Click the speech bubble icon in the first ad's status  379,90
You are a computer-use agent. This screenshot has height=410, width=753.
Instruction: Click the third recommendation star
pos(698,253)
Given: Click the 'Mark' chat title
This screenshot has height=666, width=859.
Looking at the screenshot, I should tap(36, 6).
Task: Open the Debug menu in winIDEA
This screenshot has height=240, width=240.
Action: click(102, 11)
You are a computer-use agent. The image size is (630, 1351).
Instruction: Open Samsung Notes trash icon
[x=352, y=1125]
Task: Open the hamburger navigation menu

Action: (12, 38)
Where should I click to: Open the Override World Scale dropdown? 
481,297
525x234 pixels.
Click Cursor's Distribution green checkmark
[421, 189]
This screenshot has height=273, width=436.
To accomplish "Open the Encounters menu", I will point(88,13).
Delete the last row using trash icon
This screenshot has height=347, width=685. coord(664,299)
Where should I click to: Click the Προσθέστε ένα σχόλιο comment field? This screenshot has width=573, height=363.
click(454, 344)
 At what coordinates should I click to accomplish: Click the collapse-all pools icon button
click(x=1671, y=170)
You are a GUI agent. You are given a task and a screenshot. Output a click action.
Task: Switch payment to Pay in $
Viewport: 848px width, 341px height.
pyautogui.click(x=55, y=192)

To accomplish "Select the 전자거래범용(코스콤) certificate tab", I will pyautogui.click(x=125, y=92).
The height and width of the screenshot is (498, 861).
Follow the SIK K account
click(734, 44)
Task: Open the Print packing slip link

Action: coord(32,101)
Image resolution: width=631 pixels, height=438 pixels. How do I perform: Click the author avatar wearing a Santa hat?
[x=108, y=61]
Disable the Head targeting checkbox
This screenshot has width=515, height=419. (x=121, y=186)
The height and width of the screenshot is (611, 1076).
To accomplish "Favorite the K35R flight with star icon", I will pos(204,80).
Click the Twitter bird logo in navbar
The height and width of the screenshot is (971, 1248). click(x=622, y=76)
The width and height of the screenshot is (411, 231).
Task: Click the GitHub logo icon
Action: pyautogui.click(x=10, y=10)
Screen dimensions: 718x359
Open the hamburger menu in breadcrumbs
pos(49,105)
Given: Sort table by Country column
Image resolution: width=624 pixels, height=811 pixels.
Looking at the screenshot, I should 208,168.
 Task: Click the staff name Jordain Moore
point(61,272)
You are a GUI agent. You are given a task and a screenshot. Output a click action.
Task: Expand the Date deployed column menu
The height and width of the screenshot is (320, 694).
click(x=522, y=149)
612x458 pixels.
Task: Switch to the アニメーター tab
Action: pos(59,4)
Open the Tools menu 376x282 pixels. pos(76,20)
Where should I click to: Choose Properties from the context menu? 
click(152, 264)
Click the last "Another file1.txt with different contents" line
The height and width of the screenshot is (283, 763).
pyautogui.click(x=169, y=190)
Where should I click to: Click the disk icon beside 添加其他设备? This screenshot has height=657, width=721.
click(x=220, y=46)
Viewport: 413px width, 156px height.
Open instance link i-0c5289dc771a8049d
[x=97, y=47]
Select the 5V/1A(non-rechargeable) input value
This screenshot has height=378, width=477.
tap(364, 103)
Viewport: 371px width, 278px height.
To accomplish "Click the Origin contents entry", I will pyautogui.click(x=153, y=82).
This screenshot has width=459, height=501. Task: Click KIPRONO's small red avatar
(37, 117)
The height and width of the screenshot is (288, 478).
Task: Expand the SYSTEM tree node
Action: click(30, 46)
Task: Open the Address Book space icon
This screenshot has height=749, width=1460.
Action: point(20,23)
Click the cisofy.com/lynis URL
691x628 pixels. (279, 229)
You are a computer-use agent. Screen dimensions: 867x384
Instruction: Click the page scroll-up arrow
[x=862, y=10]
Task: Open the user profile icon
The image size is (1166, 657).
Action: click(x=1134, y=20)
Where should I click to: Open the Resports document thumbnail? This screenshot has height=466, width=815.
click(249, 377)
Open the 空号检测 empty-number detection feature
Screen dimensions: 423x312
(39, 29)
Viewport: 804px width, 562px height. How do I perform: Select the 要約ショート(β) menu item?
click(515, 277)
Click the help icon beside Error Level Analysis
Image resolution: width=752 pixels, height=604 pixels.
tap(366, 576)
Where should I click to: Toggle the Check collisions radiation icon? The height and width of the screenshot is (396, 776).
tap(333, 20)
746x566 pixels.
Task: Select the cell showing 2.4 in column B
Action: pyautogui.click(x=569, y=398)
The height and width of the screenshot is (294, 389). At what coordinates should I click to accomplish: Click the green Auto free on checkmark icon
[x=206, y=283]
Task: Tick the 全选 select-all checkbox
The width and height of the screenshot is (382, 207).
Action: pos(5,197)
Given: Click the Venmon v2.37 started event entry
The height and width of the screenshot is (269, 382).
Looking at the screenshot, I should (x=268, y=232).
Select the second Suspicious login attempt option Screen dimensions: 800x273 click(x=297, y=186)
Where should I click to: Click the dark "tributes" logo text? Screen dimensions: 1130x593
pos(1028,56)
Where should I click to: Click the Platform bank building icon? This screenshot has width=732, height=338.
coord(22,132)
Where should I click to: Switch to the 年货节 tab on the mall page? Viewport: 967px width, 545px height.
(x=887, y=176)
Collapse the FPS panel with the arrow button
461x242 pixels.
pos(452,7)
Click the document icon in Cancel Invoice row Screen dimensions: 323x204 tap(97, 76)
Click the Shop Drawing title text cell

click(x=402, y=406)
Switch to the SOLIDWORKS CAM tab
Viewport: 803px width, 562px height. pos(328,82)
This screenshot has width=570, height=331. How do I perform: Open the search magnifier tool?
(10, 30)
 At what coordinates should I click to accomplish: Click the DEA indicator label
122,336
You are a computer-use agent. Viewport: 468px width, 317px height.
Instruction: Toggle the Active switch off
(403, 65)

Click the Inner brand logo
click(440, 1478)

- - -

* _YOUR TASK_: Scan the entries above for the string "entry" and copy each line that contains it.

* _SOLUTION TO THIS EXERCISE_:
To accomplish "Click the Origin contents entry", I will pyautogui.click(x=153, y=82).
Given: Click the Venmon v2.37 started event entry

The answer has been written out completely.